*Objetivo da tarefa*:
Dê sequência à notícia sobre a Operação Pravum II, escrevendo o trecho que viria logo após a última frase apresentada.

*Trecho fornecido*:
------------------------------------

Investigação teve início em fevereiro deste ano por meio de denúncia
envolvendo advogados, médicos peritos e funcionário do cartório cível da cidade de Itajá, interior de Goiás

Foto: Divulgação PF

A Polícia Federal, com o apoio do Núcleo Regional da Coordenação-Geral de Inteligência Previdenciária e Trabalhista de Goiás (NUINT-GO), deflagrou na manhã desta quinta-feira, 17, a Operação Pravum II.

A ação visa combater um esquema fraudulento de obtenção de benefícios de aposentadoria por invalidez, benefícios de prestação continuada à pessoa portadora de deficiência (BPC) e benefícios de aposentadoria por idade ao trabalhador rural, no município de Itajá, interior de Goiás.

A investigação teve início em fevereiro deste ano por meio de denúncia
envolvendo advogados, médicos peritos e funcionário do cartório cível da cidade em fraudes na concessão do benefício de aposentadoria por invalidez.

Informações preliminares confirmaram que foram deferidas 913 aposentadorias por invalidez entre os anos de 2010 a 2018 no município de Itajá, cuja população seria de 4.539 habitantes, segundo o IBGE, em 2019. De forma que aproximadamente 1/4 dos habitantes seriam inválidos de forma permanente para o trabalho.

------------------------------------

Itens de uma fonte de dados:
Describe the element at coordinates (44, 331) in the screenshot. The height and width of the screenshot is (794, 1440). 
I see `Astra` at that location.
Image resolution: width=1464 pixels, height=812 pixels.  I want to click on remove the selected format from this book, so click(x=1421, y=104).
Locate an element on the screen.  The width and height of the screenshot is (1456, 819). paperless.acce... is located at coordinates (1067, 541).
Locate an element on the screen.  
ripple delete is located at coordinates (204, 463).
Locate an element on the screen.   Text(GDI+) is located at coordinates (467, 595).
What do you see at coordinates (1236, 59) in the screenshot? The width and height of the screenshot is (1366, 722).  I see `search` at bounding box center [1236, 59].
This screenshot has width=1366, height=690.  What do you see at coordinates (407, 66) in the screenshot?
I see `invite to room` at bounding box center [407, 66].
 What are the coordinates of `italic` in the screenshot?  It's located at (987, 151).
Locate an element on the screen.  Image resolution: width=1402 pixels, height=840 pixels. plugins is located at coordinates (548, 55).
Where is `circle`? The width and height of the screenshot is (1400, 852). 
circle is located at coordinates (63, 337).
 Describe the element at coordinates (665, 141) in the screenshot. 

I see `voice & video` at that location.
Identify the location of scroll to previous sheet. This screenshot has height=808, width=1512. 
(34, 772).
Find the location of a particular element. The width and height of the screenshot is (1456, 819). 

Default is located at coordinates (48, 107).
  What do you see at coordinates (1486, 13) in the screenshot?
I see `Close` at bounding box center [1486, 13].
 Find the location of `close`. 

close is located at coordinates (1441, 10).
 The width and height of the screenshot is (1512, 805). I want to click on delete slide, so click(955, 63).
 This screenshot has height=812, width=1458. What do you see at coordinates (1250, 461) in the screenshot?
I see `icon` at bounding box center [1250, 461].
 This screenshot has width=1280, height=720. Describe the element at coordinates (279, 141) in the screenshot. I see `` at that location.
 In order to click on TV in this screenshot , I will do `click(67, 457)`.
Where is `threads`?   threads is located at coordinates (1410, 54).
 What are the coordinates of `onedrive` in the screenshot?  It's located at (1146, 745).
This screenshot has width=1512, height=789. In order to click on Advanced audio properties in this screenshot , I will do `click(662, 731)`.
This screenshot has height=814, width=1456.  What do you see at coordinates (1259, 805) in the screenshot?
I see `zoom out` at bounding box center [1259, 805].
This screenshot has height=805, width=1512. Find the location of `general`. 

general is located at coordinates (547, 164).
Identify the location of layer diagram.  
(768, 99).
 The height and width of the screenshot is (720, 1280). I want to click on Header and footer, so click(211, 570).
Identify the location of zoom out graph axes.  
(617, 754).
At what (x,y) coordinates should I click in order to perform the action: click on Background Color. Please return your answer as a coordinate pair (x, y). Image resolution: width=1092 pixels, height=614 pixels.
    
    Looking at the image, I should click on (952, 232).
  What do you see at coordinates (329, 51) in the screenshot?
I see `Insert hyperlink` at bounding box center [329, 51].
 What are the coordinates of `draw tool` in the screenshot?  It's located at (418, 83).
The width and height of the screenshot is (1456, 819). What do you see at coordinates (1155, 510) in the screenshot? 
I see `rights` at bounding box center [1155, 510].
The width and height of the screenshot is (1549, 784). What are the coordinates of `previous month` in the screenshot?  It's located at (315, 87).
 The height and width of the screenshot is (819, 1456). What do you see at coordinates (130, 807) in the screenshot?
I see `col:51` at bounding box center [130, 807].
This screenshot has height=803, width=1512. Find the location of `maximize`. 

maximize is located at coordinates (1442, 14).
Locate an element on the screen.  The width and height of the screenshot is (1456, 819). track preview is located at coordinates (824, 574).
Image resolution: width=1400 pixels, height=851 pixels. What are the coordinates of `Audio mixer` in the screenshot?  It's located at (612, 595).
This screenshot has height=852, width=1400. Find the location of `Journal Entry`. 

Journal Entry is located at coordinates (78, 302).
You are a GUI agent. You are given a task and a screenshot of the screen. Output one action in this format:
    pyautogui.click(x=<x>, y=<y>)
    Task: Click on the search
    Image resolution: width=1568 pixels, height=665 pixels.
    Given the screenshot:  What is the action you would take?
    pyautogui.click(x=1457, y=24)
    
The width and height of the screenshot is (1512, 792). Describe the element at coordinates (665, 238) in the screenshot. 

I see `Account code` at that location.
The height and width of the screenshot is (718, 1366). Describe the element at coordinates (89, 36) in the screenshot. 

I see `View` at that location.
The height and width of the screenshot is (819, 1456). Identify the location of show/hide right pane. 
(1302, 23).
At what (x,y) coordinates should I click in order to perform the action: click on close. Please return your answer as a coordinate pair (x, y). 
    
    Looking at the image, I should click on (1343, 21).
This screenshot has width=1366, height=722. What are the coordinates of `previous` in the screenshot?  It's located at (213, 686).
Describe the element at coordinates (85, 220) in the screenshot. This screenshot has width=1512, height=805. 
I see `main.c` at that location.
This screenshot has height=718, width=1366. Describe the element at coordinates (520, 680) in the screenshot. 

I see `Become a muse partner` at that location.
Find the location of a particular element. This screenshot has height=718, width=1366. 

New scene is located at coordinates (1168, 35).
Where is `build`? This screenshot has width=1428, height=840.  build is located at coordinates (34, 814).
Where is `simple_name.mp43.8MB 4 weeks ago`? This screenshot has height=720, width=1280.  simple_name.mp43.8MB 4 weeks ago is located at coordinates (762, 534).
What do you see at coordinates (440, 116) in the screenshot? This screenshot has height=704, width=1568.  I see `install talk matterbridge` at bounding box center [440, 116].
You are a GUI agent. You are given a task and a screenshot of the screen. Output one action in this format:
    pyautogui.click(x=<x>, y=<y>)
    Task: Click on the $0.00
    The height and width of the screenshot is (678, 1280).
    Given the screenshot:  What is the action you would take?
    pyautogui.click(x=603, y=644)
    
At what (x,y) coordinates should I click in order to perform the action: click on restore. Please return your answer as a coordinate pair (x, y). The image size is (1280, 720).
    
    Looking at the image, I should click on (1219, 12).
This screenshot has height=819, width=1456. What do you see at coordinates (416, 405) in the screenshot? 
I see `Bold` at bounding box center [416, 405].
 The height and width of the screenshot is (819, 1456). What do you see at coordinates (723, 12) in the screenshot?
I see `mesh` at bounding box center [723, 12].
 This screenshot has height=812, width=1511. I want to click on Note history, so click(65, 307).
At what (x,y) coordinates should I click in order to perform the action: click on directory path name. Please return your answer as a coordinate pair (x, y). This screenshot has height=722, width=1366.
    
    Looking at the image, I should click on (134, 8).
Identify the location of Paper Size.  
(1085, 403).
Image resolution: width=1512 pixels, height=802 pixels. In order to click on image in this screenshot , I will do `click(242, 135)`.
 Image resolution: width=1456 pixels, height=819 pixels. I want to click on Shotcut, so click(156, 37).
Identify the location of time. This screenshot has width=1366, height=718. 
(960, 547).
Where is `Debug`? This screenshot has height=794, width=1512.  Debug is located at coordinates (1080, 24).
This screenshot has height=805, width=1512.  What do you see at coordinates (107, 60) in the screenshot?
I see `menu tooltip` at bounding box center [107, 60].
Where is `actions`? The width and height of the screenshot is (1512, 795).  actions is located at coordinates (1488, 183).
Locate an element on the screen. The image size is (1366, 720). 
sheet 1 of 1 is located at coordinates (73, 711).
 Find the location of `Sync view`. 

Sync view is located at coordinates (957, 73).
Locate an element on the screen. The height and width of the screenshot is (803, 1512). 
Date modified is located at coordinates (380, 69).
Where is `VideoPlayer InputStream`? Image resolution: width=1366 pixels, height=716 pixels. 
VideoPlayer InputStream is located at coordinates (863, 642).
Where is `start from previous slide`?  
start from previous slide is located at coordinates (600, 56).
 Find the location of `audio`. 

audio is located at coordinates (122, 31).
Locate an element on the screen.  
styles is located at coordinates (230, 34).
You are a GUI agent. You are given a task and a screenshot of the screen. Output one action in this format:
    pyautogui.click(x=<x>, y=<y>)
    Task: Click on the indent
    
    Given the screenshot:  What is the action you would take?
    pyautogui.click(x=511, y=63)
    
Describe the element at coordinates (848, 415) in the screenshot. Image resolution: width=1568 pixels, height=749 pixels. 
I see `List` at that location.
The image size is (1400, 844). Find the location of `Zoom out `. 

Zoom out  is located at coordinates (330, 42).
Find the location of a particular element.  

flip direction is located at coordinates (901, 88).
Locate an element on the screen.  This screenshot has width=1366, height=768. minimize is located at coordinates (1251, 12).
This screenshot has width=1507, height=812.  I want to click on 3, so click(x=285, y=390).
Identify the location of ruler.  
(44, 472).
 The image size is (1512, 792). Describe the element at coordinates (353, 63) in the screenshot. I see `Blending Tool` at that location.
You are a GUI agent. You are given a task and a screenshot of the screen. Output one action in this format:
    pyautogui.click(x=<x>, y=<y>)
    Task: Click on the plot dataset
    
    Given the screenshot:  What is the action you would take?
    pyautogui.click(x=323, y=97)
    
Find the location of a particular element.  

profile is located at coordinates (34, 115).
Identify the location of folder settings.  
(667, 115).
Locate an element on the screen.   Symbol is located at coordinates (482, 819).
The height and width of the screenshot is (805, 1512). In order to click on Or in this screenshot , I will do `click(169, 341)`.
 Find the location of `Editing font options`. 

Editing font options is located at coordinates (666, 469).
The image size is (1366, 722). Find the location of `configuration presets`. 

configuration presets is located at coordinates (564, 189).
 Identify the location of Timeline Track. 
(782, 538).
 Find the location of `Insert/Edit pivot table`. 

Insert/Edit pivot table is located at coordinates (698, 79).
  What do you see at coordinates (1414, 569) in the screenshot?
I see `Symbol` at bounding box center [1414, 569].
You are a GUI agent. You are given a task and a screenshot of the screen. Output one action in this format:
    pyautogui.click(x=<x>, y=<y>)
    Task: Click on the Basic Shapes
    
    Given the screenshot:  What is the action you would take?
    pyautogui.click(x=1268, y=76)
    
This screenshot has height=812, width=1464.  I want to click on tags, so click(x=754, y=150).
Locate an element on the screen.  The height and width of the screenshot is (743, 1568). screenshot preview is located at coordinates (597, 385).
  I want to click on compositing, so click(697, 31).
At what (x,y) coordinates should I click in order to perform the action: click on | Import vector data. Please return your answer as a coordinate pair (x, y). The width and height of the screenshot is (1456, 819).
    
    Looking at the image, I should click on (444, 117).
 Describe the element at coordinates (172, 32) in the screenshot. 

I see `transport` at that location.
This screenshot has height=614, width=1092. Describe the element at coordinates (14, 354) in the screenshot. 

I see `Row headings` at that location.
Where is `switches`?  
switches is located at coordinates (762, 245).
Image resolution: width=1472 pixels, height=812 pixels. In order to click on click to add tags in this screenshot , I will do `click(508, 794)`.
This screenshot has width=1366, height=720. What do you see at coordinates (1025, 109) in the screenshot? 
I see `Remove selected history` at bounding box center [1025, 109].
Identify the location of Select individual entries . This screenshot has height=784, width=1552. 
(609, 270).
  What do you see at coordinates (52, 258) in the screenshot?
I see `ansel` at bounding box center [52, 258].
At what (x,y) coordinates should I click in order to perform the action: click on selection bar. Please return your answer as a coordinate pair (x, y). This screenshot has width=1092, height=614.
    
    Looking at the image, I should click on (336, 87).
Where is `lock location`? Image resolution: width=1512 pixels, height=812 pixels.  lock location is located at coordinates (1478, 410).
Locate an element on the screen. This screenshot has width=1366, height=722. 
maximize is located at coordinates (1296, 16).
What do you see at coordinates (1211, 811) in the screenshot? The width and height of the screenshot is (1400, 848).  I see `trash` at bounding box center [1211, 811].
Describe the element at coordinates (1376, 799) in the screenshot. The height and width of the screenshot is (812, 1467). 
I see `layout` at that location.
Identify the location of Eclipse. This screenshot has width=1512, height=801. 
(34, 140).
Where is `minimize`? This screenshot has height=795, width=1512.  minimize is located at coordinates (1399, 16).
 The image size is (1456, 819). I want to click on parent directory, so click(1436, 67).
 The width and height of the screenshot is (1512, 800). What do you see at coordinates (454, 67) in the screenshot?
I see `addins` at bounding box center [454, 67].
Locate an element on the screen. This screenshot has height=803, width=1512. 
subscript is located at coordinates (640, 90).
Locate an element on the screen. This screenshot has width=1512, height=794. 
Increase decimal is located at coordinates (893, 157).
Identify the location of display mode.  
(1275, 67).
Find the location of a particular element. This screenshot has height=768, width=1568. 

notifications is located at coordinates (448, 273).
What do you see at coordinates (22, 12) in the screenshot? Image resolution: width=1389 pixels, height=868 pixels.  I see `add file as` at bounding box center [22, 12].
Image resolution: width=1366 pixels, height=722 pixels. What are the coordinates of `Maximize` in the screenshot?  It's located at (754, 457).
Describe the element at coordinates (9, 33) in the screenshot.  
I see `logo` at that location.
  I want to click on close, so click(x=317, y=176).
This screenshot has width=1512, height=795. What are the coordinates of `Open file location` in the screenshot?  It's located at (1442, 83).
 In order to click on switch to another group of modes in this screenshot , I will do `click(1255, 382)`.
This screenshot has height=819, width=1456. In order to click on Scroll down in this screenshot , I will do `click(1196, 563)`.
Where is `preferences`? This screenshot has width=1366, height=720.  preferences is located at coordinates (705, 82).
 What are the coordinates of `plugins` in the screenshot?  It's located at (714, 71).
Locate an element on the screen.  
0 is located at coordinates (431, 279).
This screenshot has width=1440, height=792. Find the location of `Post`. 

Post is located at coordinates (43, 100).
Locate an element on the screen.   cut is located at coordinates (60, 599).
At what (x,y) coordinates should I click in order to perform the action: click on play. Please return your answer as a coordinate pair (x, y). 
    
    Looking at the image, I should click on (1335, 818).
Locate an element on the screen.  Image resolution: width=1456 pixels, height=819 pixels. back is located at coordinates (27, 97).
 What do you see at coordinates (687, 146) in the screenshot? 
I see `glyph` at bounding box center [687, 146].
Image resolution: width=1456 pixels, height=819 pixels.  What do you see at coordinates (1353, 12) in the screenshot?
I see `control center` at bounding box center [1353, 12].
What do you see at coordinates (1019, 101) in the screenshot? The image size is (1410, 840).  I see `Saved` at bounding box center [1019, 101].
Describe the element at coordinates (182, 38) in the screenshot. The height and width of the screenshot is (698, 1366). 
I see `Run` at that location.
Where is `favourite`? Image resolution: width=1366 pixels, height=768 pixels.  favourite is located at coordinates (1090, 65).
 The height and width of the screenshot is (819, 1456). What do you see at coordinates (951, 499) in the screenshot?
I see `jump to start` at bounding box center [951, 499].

------------------------------------

*Espaço da resposta*:
De todos os benefícios previdenciários ativos no município, 35,71% foram concedidos por meio de decisão judicial. A discrepância chega a ser o dobro em relação a municípios vizinhos, considerando o número de habitantes local.

Os requerimentos dos benefícios eram lastreados com declaração de endereço, componentes e renda falsos, omissão sobre a propriedade de bens, profissão, laudos periciais atestando incapacidades inexistentes, entre
outros.

A ação criminosa teria provocado um prejuízo de quase 3 milhões aos cofres público, considerando-se a expectativa de sobrevida
projetada pelo Instituto Brasileiro de Geografia Estatística (IBGE), chega a pelo menos R$ 11 milhões que seriam desembolsados em pagamentos futuros aos beneficiários.

Participam da ação mais de 50 policiais federais e servidores do INSS, que
cumprem 12 mandados de busca e apreensão, expedidos pela Justiça Federal de Jataí/GO, nas cidades de Catanduva/SP, Cassilândia/MS, Itarumã/GO, Mineiros/GO e Itajá/GO.

Os investigados poderão responder pelos crimes de organização criminosa e estelionato previdenciário, com penas que atingem mais de 10 anos de prisão. O nome da operação faz referência à expressão ‘enganador’, em latim.